* EXTRAIT CITÉ:

● ● ●

À l'occasion de sa conférence annuelle, le 7 décembre, l'association a tiré un bilan de l'année écoulée. Au niveau européen et national, 2023 a été marquée par de nombreuses avancées. Mais, elle a aussi exprimé quelques regrets. Les deux sujets qui se dégageaient le plus étaient la prise en compte de la mobilité intensive et le prix de l’électricité pour que l’hydrogène soit compétitif.

En préambule, le Président Philippe Boucly a excusé la ministre de la Transition Energétique, initialement prévue. « Nous espérions accueillir Agnès Pannier-Runacher pour annoncer la révision de la stratégie nationale, mais elle a préféré venir à l’inauguration de la giga factory de Symbio ». Et l’on verra plus tard que son intervention n’a pas levé certaines inquiétudes. M. Boucly a ensuite passé en revue l’année écoulée. « 2023 a été très riche, avec un feu d’artifice d’annonces de la part de l’Europe », a-t-il déclaré. Il a évoqué entre autres, la directive sur les carburants renouvelables, celle sur les stations (AFIR), ou encore l’accord sur les SAF dans l’aviation. Autre satisfaction : la reconnaissance sur l’électricité nucléaire pour la production de l’hydrogène décarboné. « Mais ce n’est pas encore gagné », a-t-il prévenu, en prenant pour exemple la banque de l’hydrogène qui soutient l’hydrogène renouvelable, mais pas celui bas carbone.

● ● ●

* DONNÉES FOURNIES:

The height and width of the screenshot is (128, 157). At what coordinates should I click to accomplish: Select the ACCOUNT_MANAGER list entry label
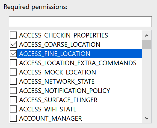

● ● ●

* ÉNONCÉ: Dans le texte sur l'hydrogène, Philippe Boucly salue la reconnaissance de l'électricité nucléaire pour produire de l'hydrogène décarboné, puis ajoute « Mais ce n'est pas encore gagné ». Expliquez en une à trois phrases ce qui justifie cette réserve.

* RÉPONSE: Il illustre sa réserve par l'exemple de la banque de l'hydrogène. Celle-ci soutient l'hydrogène renouvelable, mais pas l'hydrogène bas carbone.